March 7

Моя новая мать до вечера 

Минорный аккорд за стеной. Затем что-то диссонирующие, видимо пальцы игравшего промахнулись. Отчетливый звук удара по плоти и всхлипывания. “Еще раз”, слышится  приказательный тон. Зябко, хоть батарея и греет. Щель в окне наспех заклеена газетой, но все равно высасывает тепло. Осталась от прошлого обитателя этой комнаты. Пожелтевший лист, темные тараканьи буковки бегают. Кусочек глаза на обрывке газеты, цвет не разобрать. Не могу прочитать, то, что на ней написано. Я не помню языка, им уже давно никто не пользуется. Животные инстинкты. Остался только импульс. Но где-то в ворохе воспоминаний буквы все же складываются во что-то знакомое, как отгремевший гимн, много раз повторяемый в школах. “Пропал без вести”. Это уже не новость. Воет то ли сирена, то ли пьяные ангелы за окном. Надоедливая мошкара.

Когда все стихает, нутро дома начинает приходить в движение, ленивый разбуженный зверь. Кто-то спускает воду. Я представляю, что это звук черного моря, на которое меня когда-то возила мать. Под теплым херсонским солнцем грели тела ватные тетки. Угольный человек кричал во весь голос: “пахлава, кукуруза”. Мир еще тогда казался безобидным.

В коридоре пахнет жареными грибами, которыми обитатели так часто питаются. Они набирают их с жадностью в ближайшем лесу. Когда не могут их поделить, дело доходит до поножовщины. Соседского мальчишку так и не нашли с прошлой осени. Его отец страшно запил и стал походить на домового, которым пугают остальных детей.

Спускаюсь на улицу, дом вгоняет меня в уныние. Вчера был снег. Завораживающе красив он в мороз. Когда глыбами пуха собирается на обочинах, пробуждая инфантильные чувства. Сегодня все уже растаяло, остались только пожелтевшие окурки и грязь.

На месте и старуха из дома напротив. Она занята одним и тем же. Знаком вопроса, ковыляя слабыми ногами, как лошадь на убой, она собирает невидимый мусор. Погруженная в этот бессмысленный процесс, не замечает ничего и никого вокруг. Она пребывает где-то в своем мире грез, доступной только ей одной. Что замышлял старческий мозг - никто не знал. Но электрические импульсы до него еще как-то доходят. Иногда она дергается, как заведенная игрушка. Ее движения медленные и в тоже время отрывисто-резкие, будто она марионетка. Кто знает, может Бог насмешливо управляет этой тряпичной куклой, пока не наиграется, и не бросит, как переменчивый ребенок.

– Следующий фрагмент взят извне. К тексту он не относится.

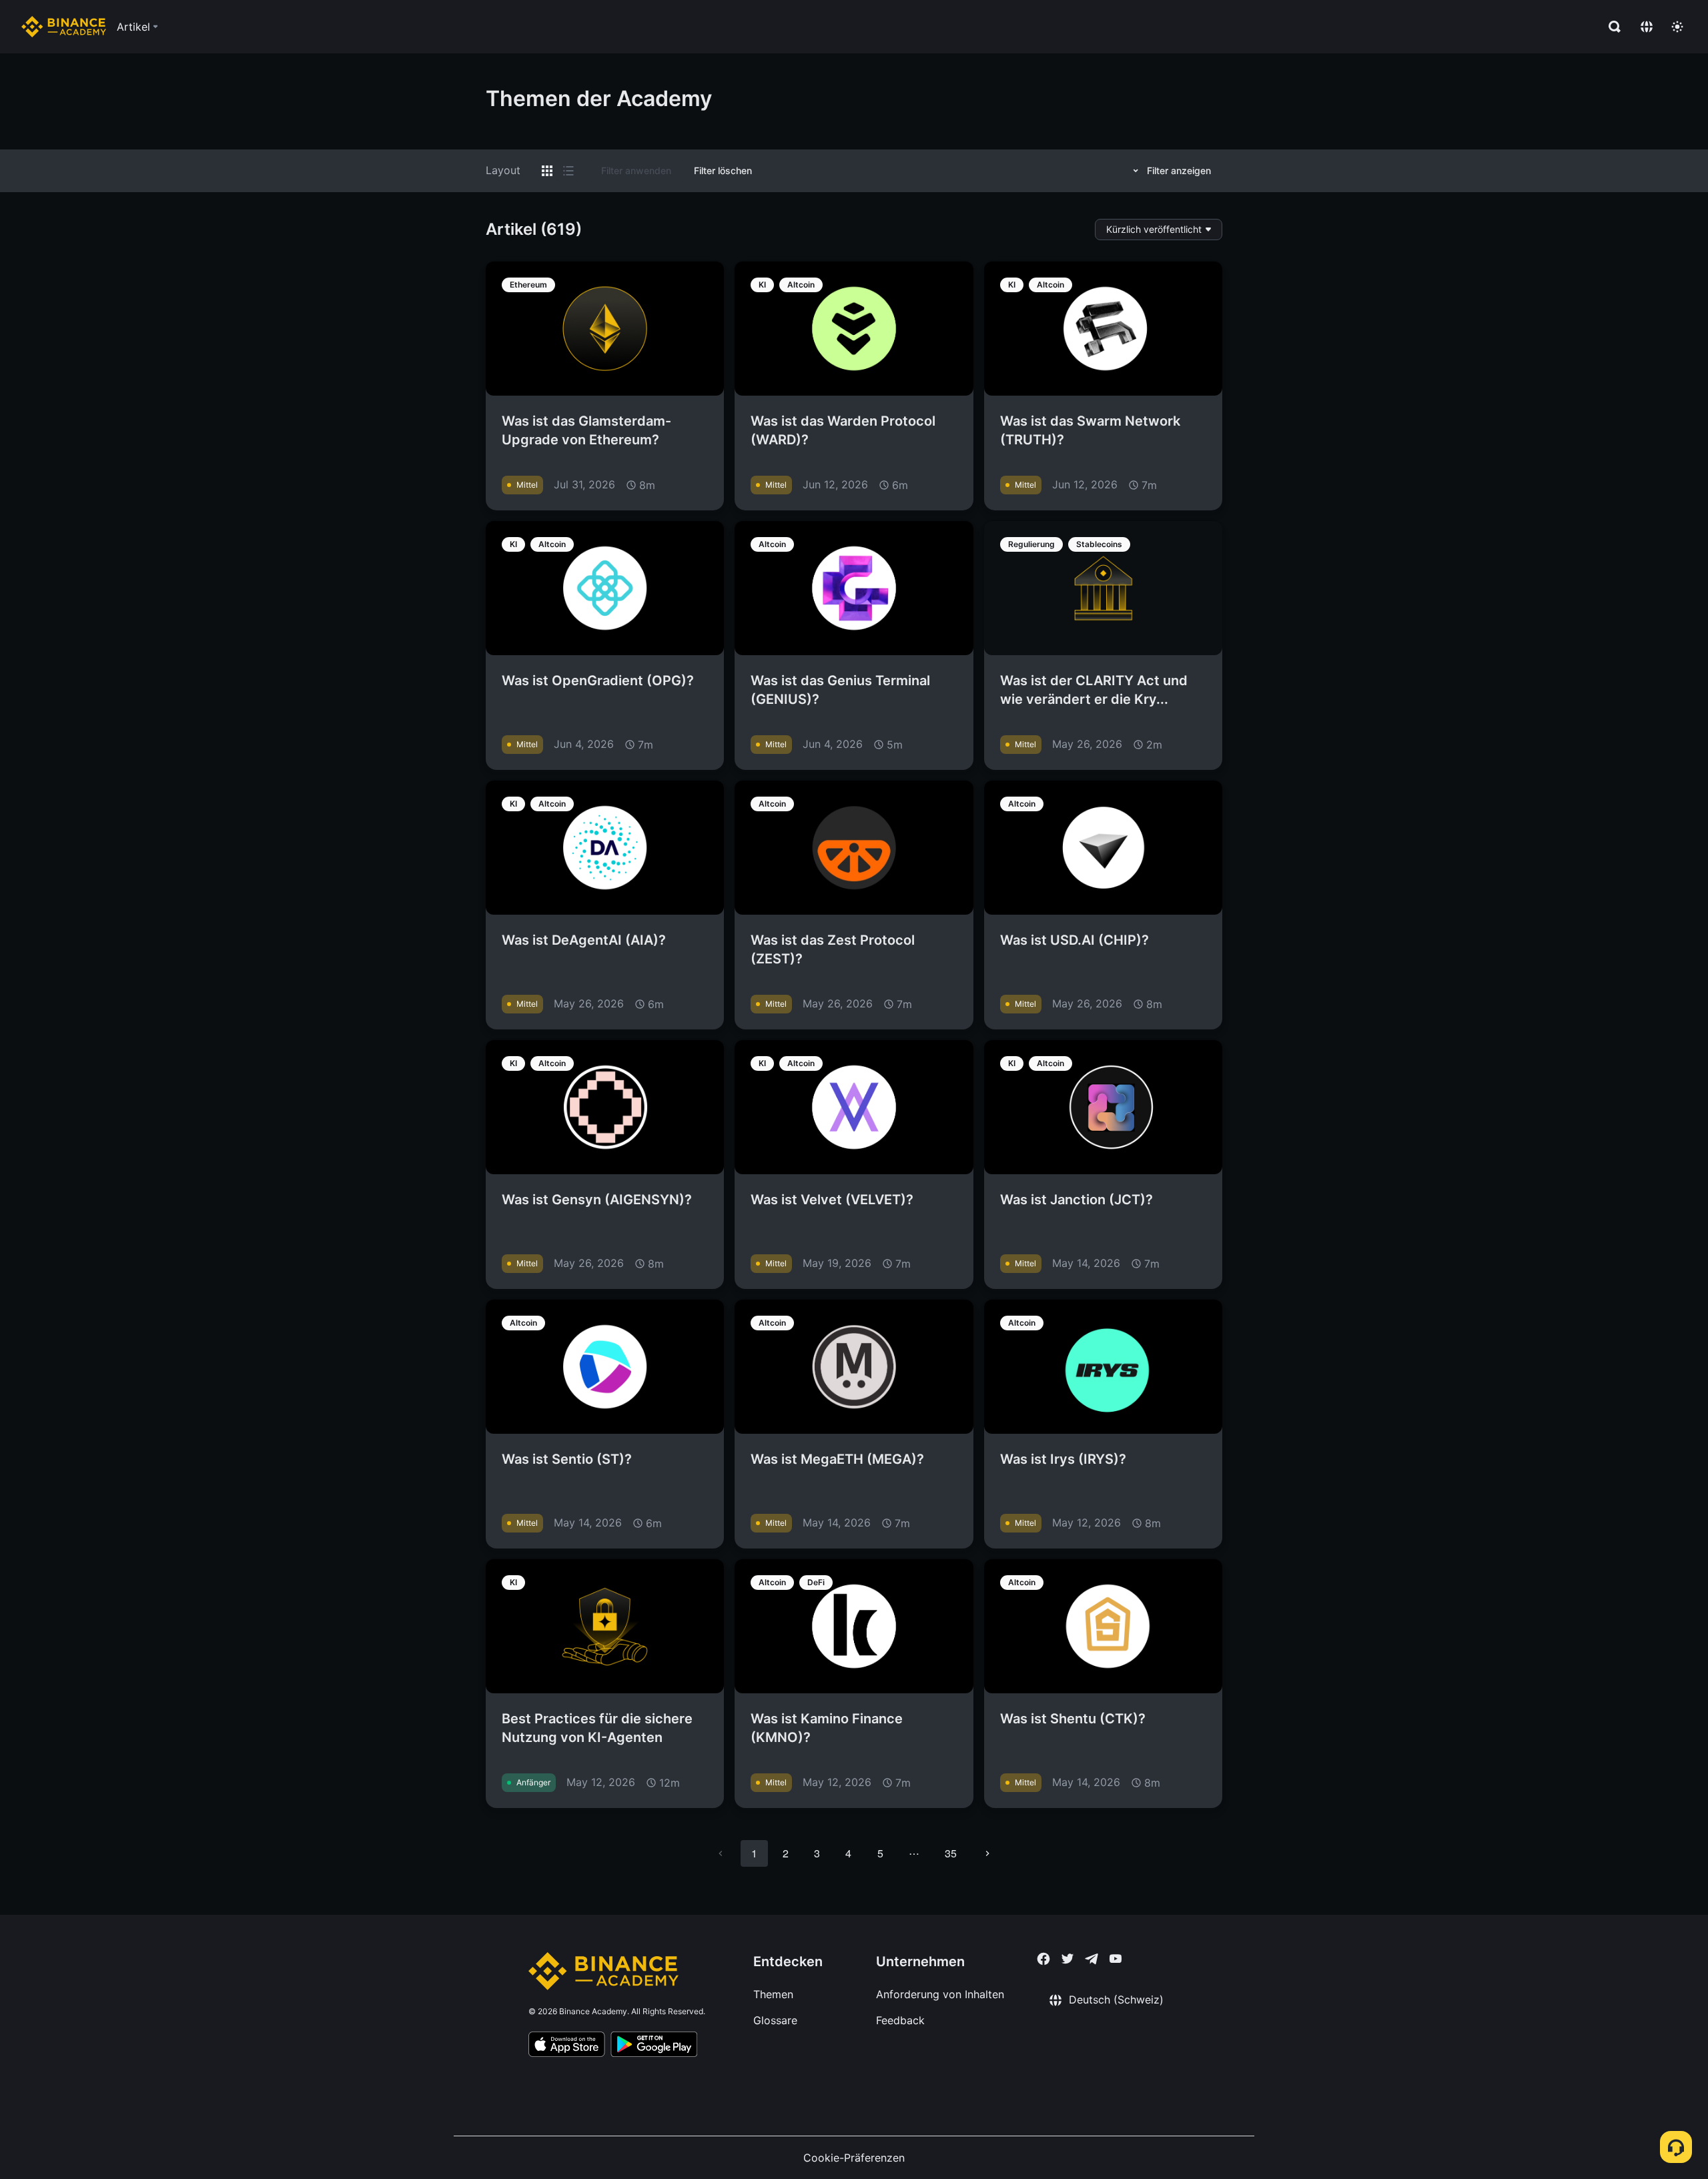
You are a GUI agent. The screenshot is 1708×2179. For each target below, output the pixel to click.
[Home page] (63, 26)
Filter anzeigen (1179, 170)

Я не знаю ее имени и никогда не слышал ее истории. Тенью она слоняется вокруг своего дома. Кажется она обитает тут еще с самой постройки этого убогого района. Его сторонятся. Никто не хочет сталкиваться с нищетой, предпочитая лишь слушать рассказы или читать литературу, воображая, что есть те, кто действительно питается гнилыми овощами.

Лишь пару раз по инерции я здоровался с старухой, чтобы не чувствовать легкий стыд, когда пугливо прячешь глаза от проходящего мимо соседа. Ответа никогда не следовало, она таращилась под ноги, имитируя все те же действия. Казалось, никакие слова не способны проникнуть в старческий вакуум. В какой-то момент я даже позавидовал тому, что можно вот так, отгородиться от всего и жить в своем вымышленном мире, доступном только тебе одному. На такое способны только дети и сумасшедшие. Она живет покинутым призраком, как и миллионы других стариков. Кому какое до них дело? Подобно сваленному лесу они загнивают на обочине жизни. Приходя в этот мир с криком новорожденного, они уходят в полном безмолвии, лишь изредка прерываемым неразборчивым бормотанием. Совок в ее руках пуст, веник усердно гоняет воздух. Бахрома старого платья свисает до самого пола, собирает пыль.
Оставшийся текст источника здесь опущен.